A team led by North East experts has secured £4 million in funding to explore one of space science’s greatest mysteries.
The researchers from Northumbria University will investigate why Earth’s radiation belts remain unpredictable, with the goal of improving satellite protection.
Radiation belts are zones surrounding Earth where the planet’s magnetic field traps fast-moving charged particles—some nearly reaching the speed of light. These belts can change in intensity and size in just hours or days, posing a threat to satellites operating within them.
Professor Clare Watt, professor of space physics at Northumbria University and the project lead, said: "Despite decades of research and sophisticated NASA missions that have sampled these harsh environments directly, the radiation belts have remained frustratingly unpredictable.
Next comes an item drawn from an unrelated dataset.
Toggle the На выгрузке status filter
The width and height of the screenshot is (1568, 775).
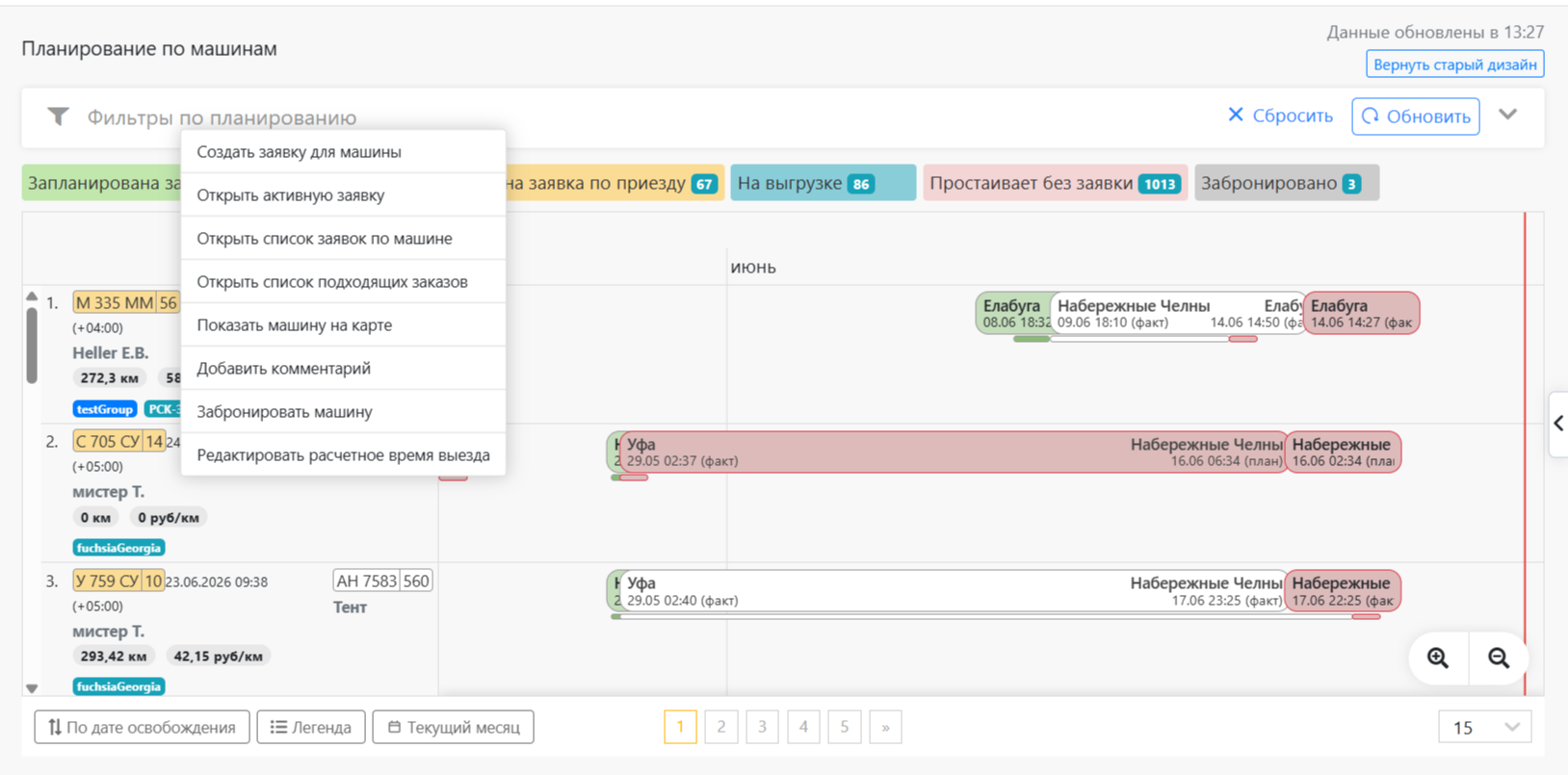(x=823, y=183)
"This project will help us understand whether that's because we don't fully grasp the physics involved, or because parts of the system are inherently chaotic and sensitive to tiny changes in conditions."
The behaviour of these belts is driven by energy and disturbances from the sun, but scientists have yet to develop reliable models to forecast how they will react under different circumstances.
The five-year project aims to change that by combining spacecraft data from international missions with advanced computer modelling to uncover what controls energy transfer through the magnetosphere and into the radiation belts.
The project has received funding through the Science and Technology Facilities Council’s Large Awards scheme, designed to support research addressing fundamental scientific questions.
Understanding the belts isn’t just an academic exercise—accurate forecasting is critical to protecting the satellites that support everyday technologies such as GPS, telecommunications, and weather prediction.
Prof Watt said: "Earth’s radiation belts are the only place in the universe where we can directly sample such high-energy astrophysical environments.
"The insights from this project will be crucial for transforming scientific models into operational forecasting tools, helping us predict space weather conditions and protect vital satellite infrastructure."
The research team includes Professor Jonny Rae and Dr Sarah Bentley from Northumbria University, Dr Oliver Allanson from the University of Birmingham, and Dr Ravindra Desai from the University of Warwick.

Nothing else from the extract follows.